さほど大きくない公園には滑り台に鉄棒、シーソーといった簡単なモノしかない。ベンチは僕たちの座っているものだけ。敷地に対してものが少ないのはなぜだろうか。せっかくの公園というのにこのものの少なさから子供連れの家族が来ることはほとんどない。強いてこの公園に来るとしたら、僕達みたいに当てのない人生を生きている人だけだ。
「正人はさ、なんであの時僕を助けたの?」
「え? あ、ああ、あの時はそういう気分だったんじゃないか?」
こいつの行動原理は常に「気分」だ。気分が乗っていればどんなに面倒なことでもやるくせに、乗っていない時は簡単なことすらしない。だからテストも気分が良ければ満点も取るが、良くなければ一文字も書かないこともある。超気分屋の正人だからこそ、僕は一緒にいたいと思うのかもしれない。僕はこの世界が退屈だ。何も起こらない普通の世界。なんとなく生きてなんとなく死んでいく、そんな一章が嫌だから常に何をしでかすかわからない久保正人と一緒に居たいのだろう。
「遥人は人生つまんなそうだよな」
「正人に言われるとなんか傷つくよ」
「ははっ、本心を言ったまでだぜ。お前の顔、いつも死んでるからなー」
二人しかいない公園に僕たちの声は響きもしない。
「そうかな? これでも僕は今楽しんでるって顔してると思うけど」
「おいおい、そんなにくっつくなよ。ホモって思われるじゃないか」
僕は正人の顔に自分の顔を近づける。鼻と鼻が当たりそうな距離にまで近づく。
「僕はいいよ」
公園の近くに人がいなことは分かっている。こんなに遊具の少ない公園が存在していていいのかと僕も常々思っているほどだ、そんな場所にわざわざ行こうとも思わない。だからここの近くに人が来ることはめったにないのだ。

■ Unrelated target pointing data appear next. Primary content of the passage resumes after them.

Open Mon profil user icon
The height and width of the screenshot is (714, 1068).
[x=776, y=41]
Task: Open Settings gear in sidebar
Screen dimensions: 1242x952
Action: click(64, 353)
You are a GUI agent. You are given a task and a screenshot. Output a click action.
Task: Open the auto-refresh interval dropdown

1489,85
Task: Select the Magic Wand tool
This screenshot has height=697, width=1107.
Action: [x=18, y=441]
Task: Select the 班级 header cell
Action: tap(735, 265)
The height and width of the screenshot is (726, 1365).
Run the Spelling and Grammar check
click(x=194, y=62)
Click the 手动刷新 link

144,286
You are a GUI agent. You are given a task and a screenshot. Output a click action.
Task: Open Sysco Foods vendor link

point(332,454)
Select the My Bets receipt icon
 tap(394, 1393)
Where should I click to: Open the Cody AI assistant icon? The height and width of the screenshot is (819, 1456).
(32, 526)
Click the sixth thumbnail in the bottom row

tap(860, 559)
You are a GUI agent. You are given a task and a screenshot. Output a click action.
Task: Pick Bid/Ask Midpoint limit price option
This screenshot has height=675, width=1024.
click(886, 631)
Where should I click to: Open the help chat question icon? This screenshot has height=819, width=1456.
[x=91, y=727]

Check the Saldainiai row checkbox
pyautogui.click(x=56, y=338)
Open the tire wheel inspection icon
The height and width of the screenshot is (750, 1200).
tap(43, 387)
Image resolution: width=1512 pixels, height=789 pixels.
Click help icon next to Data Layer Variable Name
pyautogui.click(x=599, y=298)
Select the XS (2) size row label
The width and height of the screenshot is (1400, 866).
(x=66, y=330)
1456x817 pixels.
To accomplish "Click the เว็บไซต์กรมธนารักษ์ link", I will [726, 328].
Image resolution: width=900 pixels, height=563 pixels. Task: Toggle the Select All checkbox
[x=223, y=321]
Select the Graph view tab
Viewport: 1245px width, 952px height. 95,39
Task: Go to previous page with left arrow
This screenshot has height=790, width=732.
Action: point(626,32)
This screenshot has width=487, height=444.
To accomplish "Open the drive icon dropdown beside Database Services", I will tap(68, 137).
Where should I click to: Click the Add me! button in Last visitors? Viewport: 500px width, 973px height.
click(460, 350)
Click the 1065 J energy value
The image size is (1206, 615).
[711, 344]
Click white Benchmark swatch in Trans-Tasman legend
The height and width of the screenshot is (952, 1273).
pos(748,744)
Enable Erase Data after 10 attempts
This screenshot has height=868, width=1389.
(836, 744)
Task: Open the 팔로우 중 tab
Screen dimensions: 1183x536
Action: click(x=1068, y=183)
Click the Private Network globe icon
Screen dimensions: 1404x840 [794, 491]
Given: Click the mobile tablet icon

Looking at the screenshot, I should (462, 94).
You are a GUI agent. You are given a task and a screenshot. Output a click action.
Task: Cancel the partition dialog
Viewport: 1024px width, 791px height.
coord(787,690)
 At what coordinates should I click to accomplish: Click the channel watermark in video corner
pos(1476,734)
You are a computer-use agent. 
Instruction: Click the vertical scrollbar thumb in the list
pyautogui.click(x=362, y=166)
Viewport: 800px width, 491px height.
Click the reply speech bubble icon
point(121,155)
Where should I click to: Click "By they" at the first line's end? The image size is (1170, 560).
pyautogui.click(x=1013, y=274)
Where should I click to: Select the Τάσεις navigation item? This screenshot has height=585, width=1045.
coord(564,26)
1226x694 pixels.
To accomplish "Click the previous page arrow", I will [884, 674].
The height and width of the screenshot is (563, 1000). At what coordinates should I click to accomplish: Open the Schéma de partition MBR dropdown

「そんな顔されたら……。俺も、もう、我慢できなくなるだろ……」
「…………」
「…………」
「…………」
「なんだよ、せっかく乗ってやったのにその顔は。大体今もお前の目は完全に死んでるからな」
「まさか正人に唇を奪われようとは……」
「ちょっと待て、俺が遥人の唇を奪った? なんだよそれ」
「だって、そうじゃない」
「違えよ、なんでそうなるんだよ。どっからどう見てもそんなことになってなかっただろ。てかそのキャラつまんねーよ、いい加減にしないと俺もキレるぞ?」
正人の手が僕のあそこに―――――
「痛い」
「わかったな?」
「はい、すみませんでした」
僕の肩は武道で鍛えた正人の手によってもげそうになっていた。ただでさえ見た目で怖さ三割増しなのに、普通に力強いとか不良の領域だ。
「つまんねーな」
「そうだね」
「移動するか」
「うん」
公園でのやり取りを終え、僕たちは目的地のない移動を始める。これも正人の気分なんだろう。夜まで僕と話すときもあれば、たった十分で解散するときだってある。今日は街でも探検しようというのだろうか。
僕と正人はこの街で生まれ、この街で育ち、この街で一生を終えるのだろう。平凡な毎日から僕たちは一生抜け出せないのかもしれない。
公園から約十分、正人は細い路地裏に入って行く。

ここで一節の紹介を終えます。